A global debt crisis is coming. The warning signs have been emerging for months.
“This market instability is not going away. It’s been building for six years. It can only end one way – with a ‘Super Crash,'” Money Morning Global Credit Strategist Michael E. Lewitt told readers back on Sept. 8. “It’s not just China that’s creating this next (much worse) sell-off.
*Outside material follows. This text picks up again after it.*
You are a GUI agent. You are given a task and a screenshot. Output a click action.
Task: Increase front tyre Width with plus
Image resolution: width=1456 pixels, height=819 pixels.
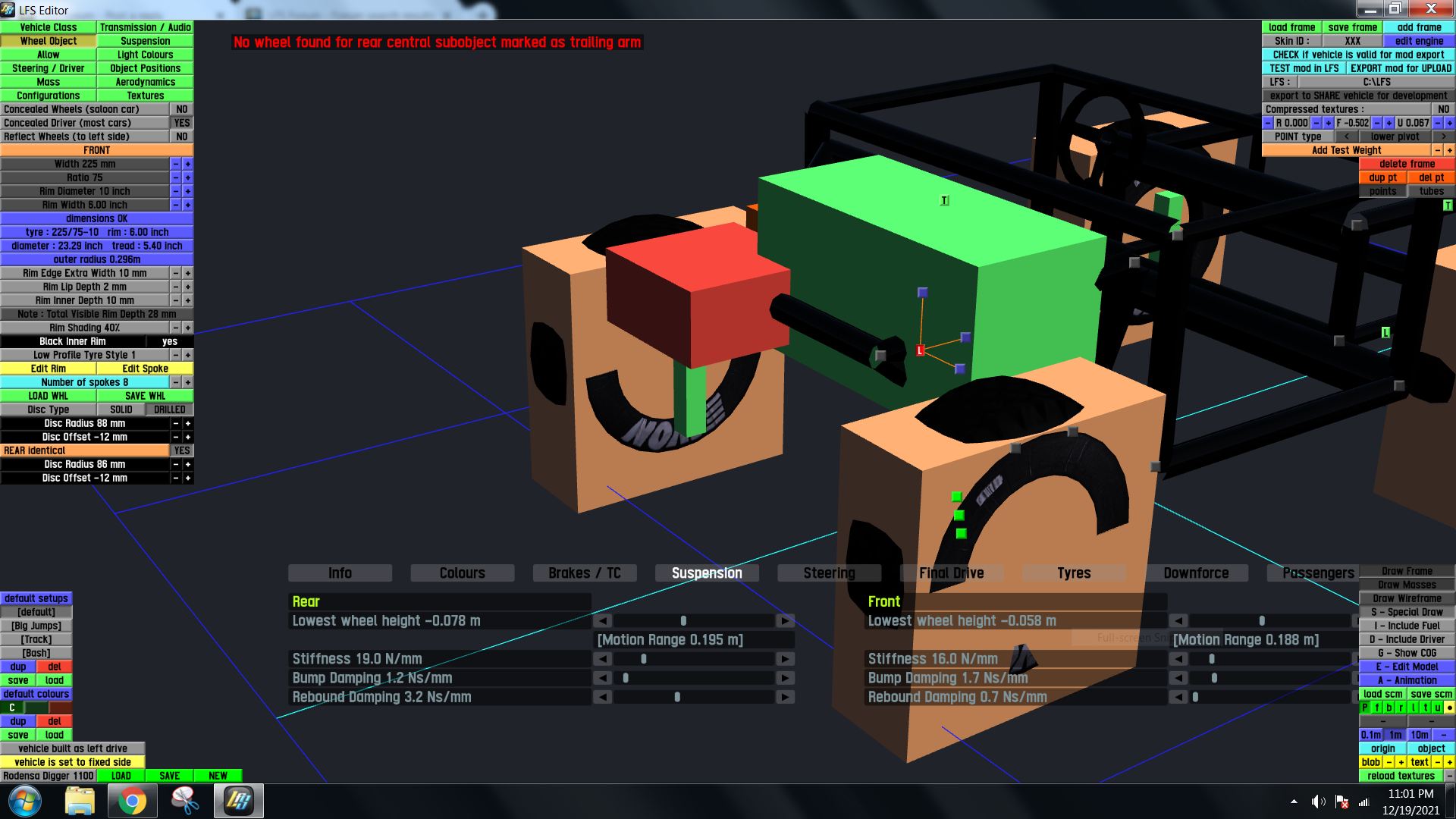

It’s also the massive, $200 trillion global debt bubble that’s driving the world economy to its knees.”
The Global Debt Crisis Is Far from a “Fringe Theory”
This week, Salon‘s Bob Hennelly, an award-winning investigative journalist, wrote a well-researched piece that concluded “trillions of dollars of investment in emerging markets has been fueled by cheap credit – and the bill’s coming due.”
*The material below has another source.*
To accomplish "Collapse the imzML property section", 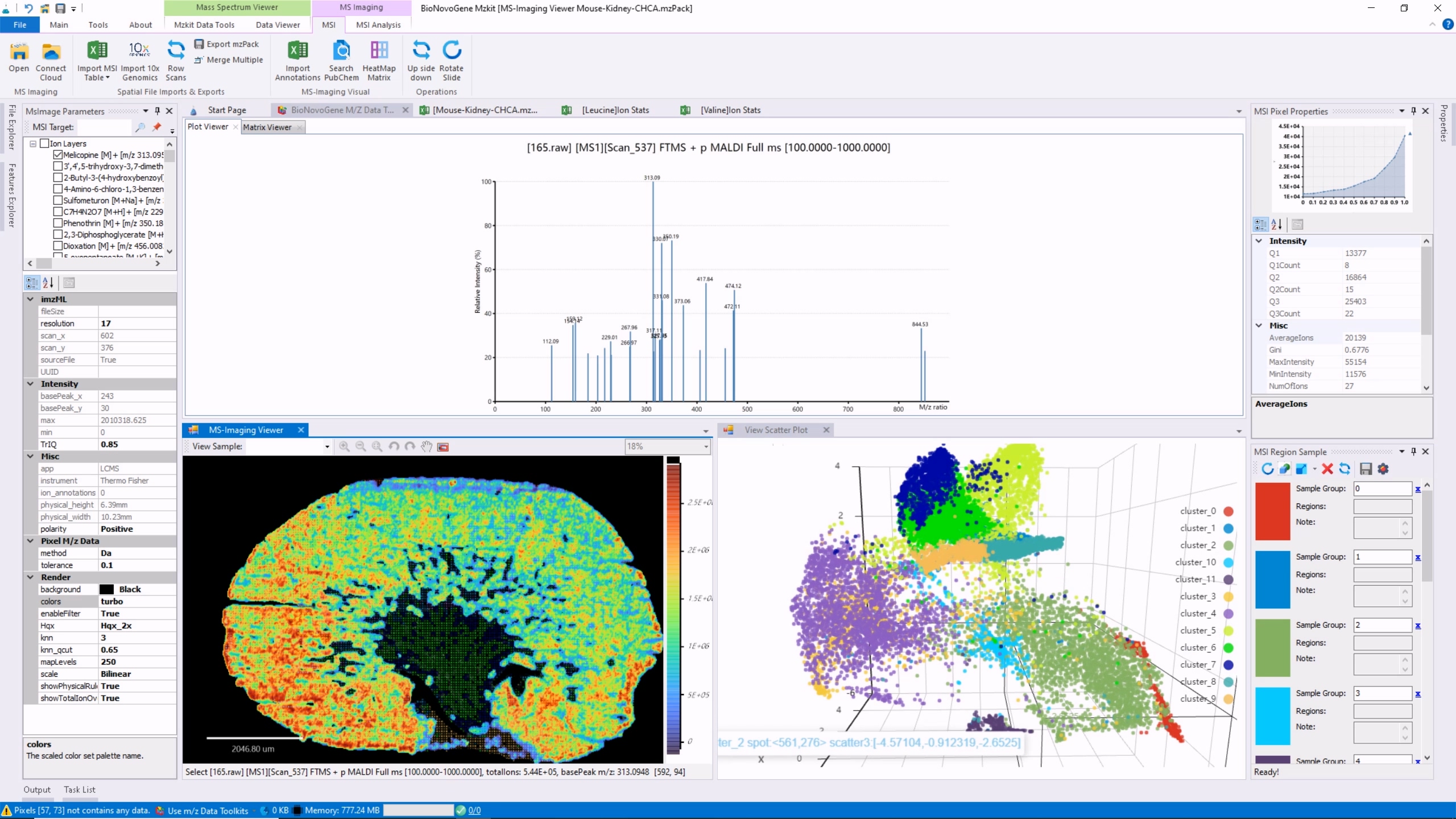I will (x=31, y=299).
“This time it won’t be a U.S. domestic mortgage crisis that goes global, it will be a global debt crisis that goes local,” Hennelly wrote on Oct. 14. “The geniuses that have been driving our policy choices since World War II wanted a globally integrated economy and now they have one. In the last ten years, China and the emerging markets have racked up huge amounts of public and private sector debt, which they used to finance a production capacity that there just wasn’t the consumer demand to justify.”
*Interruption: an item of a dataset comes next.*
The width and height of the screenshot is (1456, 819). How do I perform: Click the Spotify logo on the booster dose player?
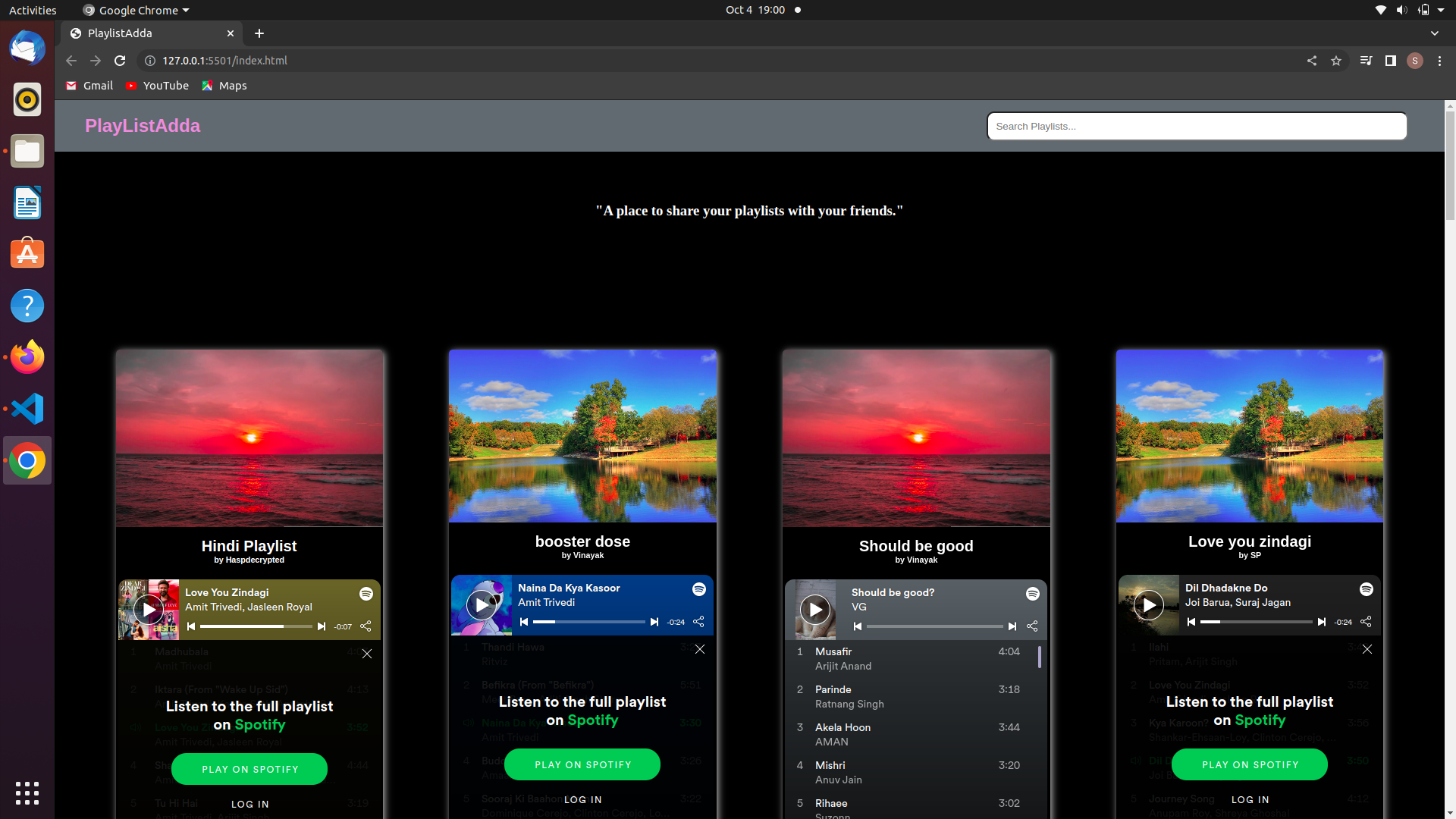(698, 589)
Between Puerto Rico’s insolvency, Greece’s default, and China’s stock market crash and desperate currency devaluation, U.S. markets suffered the biggest one-day drop in Dow Jones Industrial Average history on Aug. 24. That day – “Black Monday” – showed symptoms of a grossly over-indebted world beginning to come due.
“It may look like we’re handling this correction like it’s no big deal,” Lewitt said on Sept. 8. “But we’re not simply putting off the Super Crash; we’re actually making the ultimate crash worse by delaying the inevitable market adjustments that have to happen.”